1. Indices do slide anyway:

    Y (1..10) := X (B (2..11)); -- This is OK

they raise Constraint_Error only if the starting point of the sliding 
index is out of the range of the target index type.

2. There is no way one the language could judge the way indices to be 
converted. Either an array conversion must be A) always illegal, or B) 
use user-provided index mapping, C) or slide taking only the length in 
account.

>>> Is there some reason why you cannot use the constrained-target-subtype
>>> method to force sliding?
>>
>> Considering this example:
>>
>>    type A is array (Integer range <>) of Whatever;
>>    type B is array (Unsigned_32 range <>) of Whatever;
>>
>>    X : A (-1000..-1);
>>    Y : B (1..200);
>> begin
>>    Y (10..19) := B (X (-19..-10));
>>
>> Do you propose this?
>>
>>    declare
>>       subtype BB is B (10..19);
>>    begin
>>       Y (10..19) := BB (X (-19..-10));
>>    end;
> 
> Yes. And BB might have any index range, as long as BB'Length = 10.
> 
> I admit that I did not know by heart these rules (sliding for 
> constrained target subtype, no sliding for unconstrained) but now I feel 
> that they are rather natural. A conversion to a constrained target 
> subtype says "give me these index bounds, and no others" so sliding is 
> apt. A conversion to an unconstrained target subtype says "I do not 
> require specific index bounds, so the bounds of the source array are as 
> good as any others".

And the compiler chooses the ones that would cause Constraint_Error? 
Constraint_Error is definitely not as good as no Constraint_Error.

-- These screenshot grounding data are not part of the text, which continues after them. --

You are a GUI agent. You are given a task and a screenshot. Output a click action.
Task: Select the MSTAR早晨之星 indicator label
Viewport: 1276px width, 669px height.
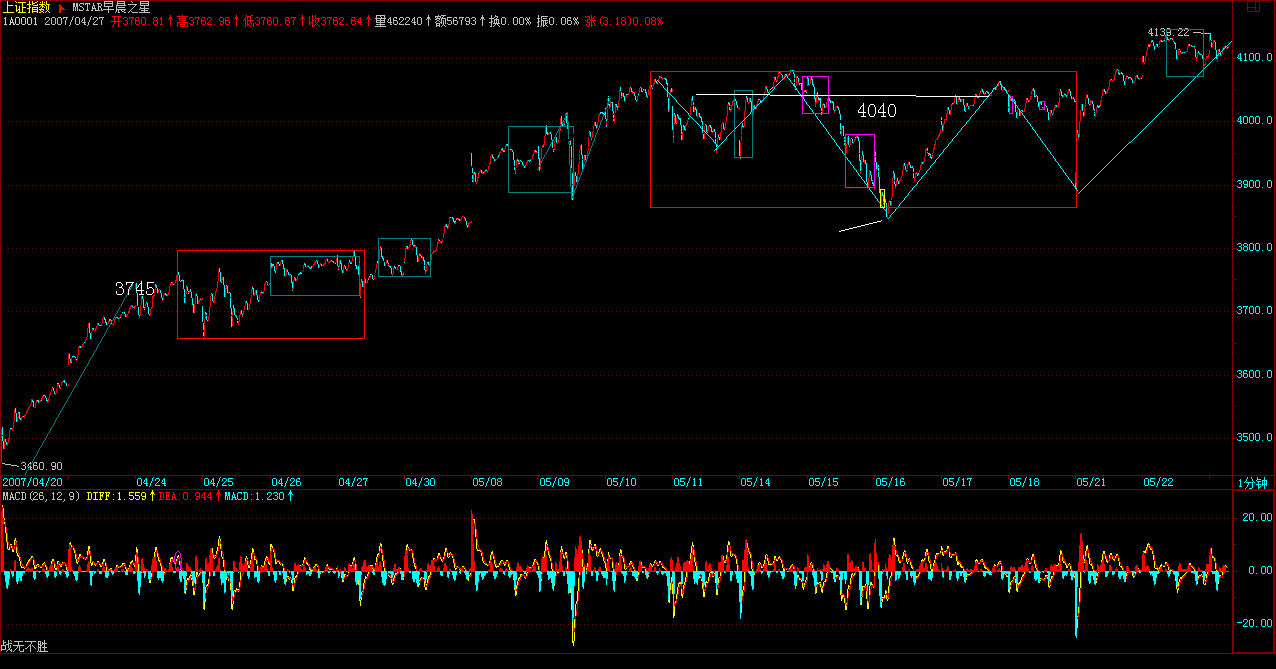point(110,7)
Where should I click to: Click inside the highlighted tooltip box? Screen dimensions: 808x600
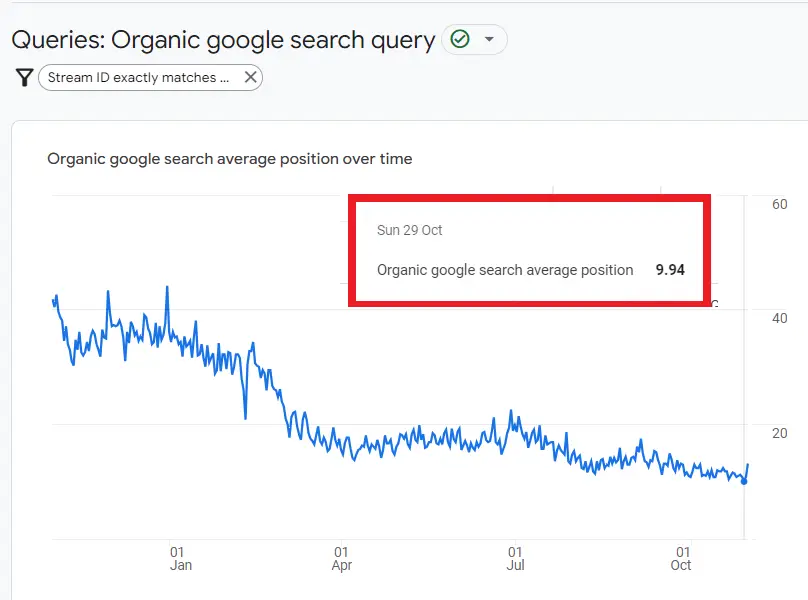[x=528, y=248]
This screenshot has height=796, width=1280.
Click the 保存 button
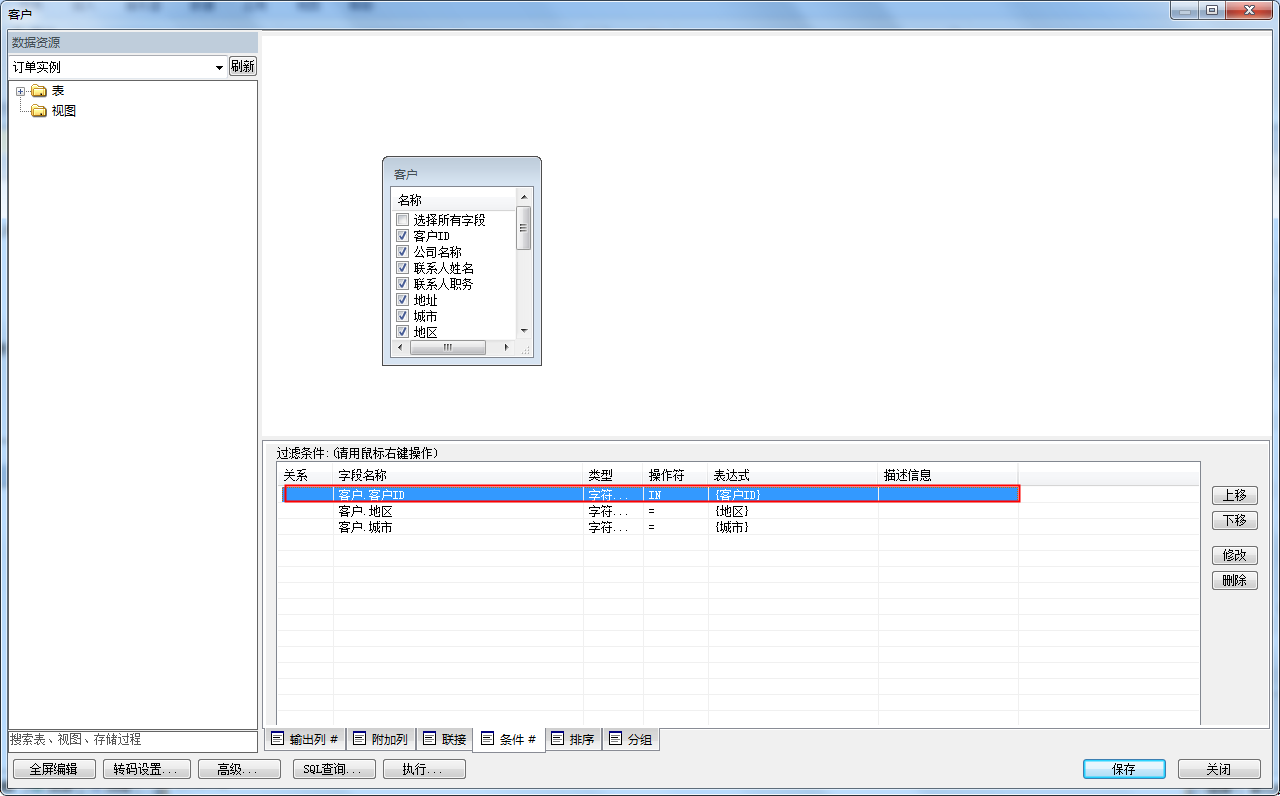pos(1123,769)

> The case of an unconstrained target subtype, but where the source bounds 
> are not (or might not be) in the target index subtype's range, is 
> perhaps a trap in the language, and worth a compiler warning.

It is impossible to warn, because the bounds are unknown until run-time. 
This is a very unsafe choice.

-- 
Regards,
Dmitry A. Kazakov
http://www.dmitry-kazakov.de